Work on the project began in 2010. Cost estimates had run up to $12 billion but the modern-day curse of salty water has slashed the budgets to about $1.3 billion so far.
Some of the finished infrastructure includes a 70-acre lake with an artificial coral reef, landscaped groves of palm trees and a biodiverse natural park.
Anachronistic in more ways than one, the project is part of a growing awareness of the Dead Sea’s crucial economic importance. Some say the upcoming Clean & Safe Dead Sea project will go a long way to recovering the Jordan River, from which Jordan’s water supply is drawn.
The convention center in Amman
The waters rise 20 feet inside Jordan, an area formerly rich in phosphates that provided the vital agricultural ingredient for industries in Israel, Europe and the U.S.
Today, 3 million Dead Sea waterbirds die each year, in a silent agony caught on tape by Tom Hanks in “Forrest Gump.”
Nearby, salty underground water drains into the Dead Sea and seeps into underground aquifers for consumption and irrigation, especially on fertile Jordan’s Arabian Desert.
Taken together, this is how the Dead Sea has lost two-thirds of its 4,000 square miles since the 1980s, a phenomenon environmentalists have dubbed a “diabolical phenomenon.”
“This one sea is the biggest champion of global warming in the world,” Ashrawi said.
The Jordanian government has been working for four years to establish a national Dead Sea Affairs Strategy that is set to be rolled out this year.
“A lot of people are saying ‘Let’s do nothing because it’s so familiar.’ But having waterless rivers, having salty seas and hot deserts is worrying,” Ashrawi said.
The private sector has stepped in, investing huge sums to turn Amman into a sparkling new urban enclave. Cashing in on the boom is the Middle East’s casino business, with high-end baccarat tables cropping up in the city’s royal palace and other hotel ballrooms.
Egyptian gazebos at the Dead Sea, where Cairo came to learn about the modern delights of the world’s oldest saltwater lake.

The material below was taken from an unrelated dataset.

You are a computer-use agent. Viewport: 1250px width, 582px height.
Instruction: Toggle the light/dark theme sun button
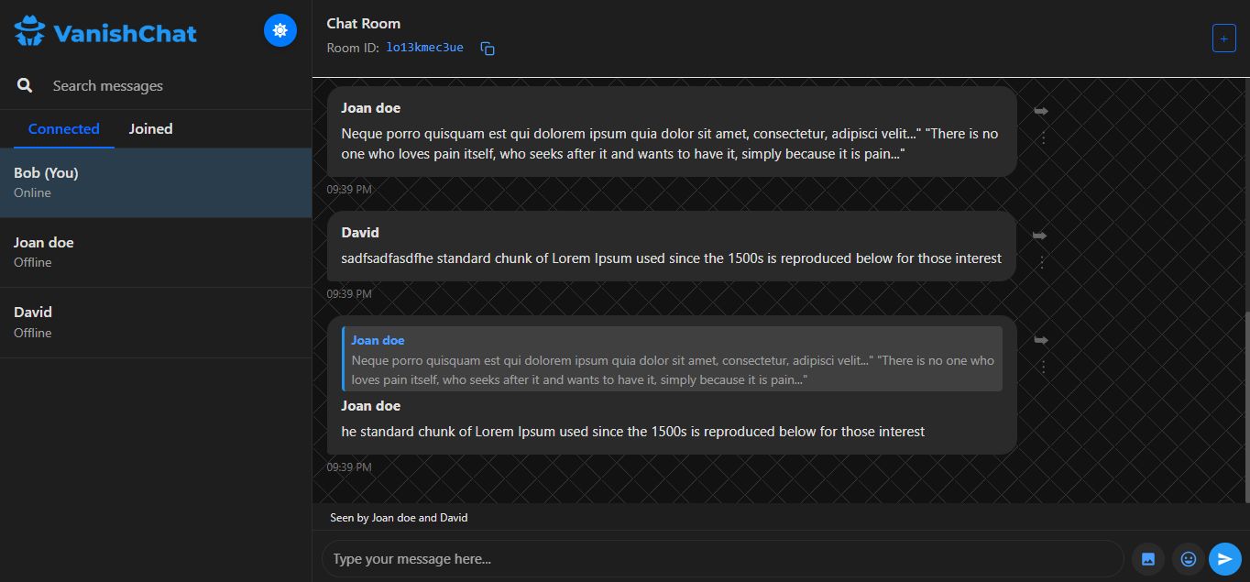(280, 31)
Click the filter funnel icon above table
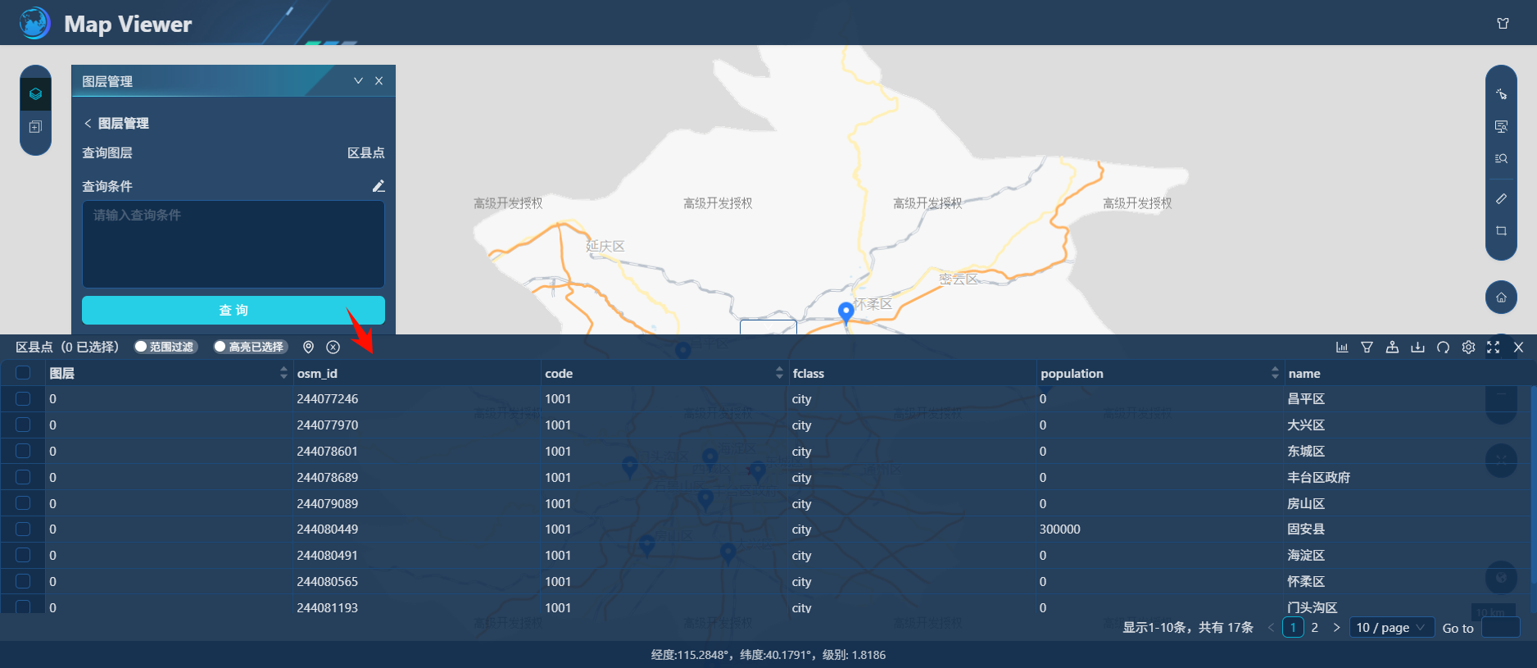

The Amman skyline now resembles the shopping centers of Hong Kong. Some call it “the capital of the underground city.”
Some of the global hotels that have added a splash of color to the Dead Sea landscape include Shangri-La’s new pool hotel, Hilti’s Al-Helwaniel, and the award-winning Kempinski, where international standards set the standard for Amman’s luxury hotels.
But Ashrawi, not new to the battle, refuses to waver in her dream for Amman to be the capital of the Dead Sea industry.
“We have a better-than-chances chance, a much greater chance than maybe in 75 years when it may disappear. And the countries of the Middle East will be reduced to being small islands of poverty,” she said.
“Jordanians will be talking about their country’s economy and we will be talking about the Dead Sea.”
Associated Press writer Stan Lehman in Amman contributed to this report.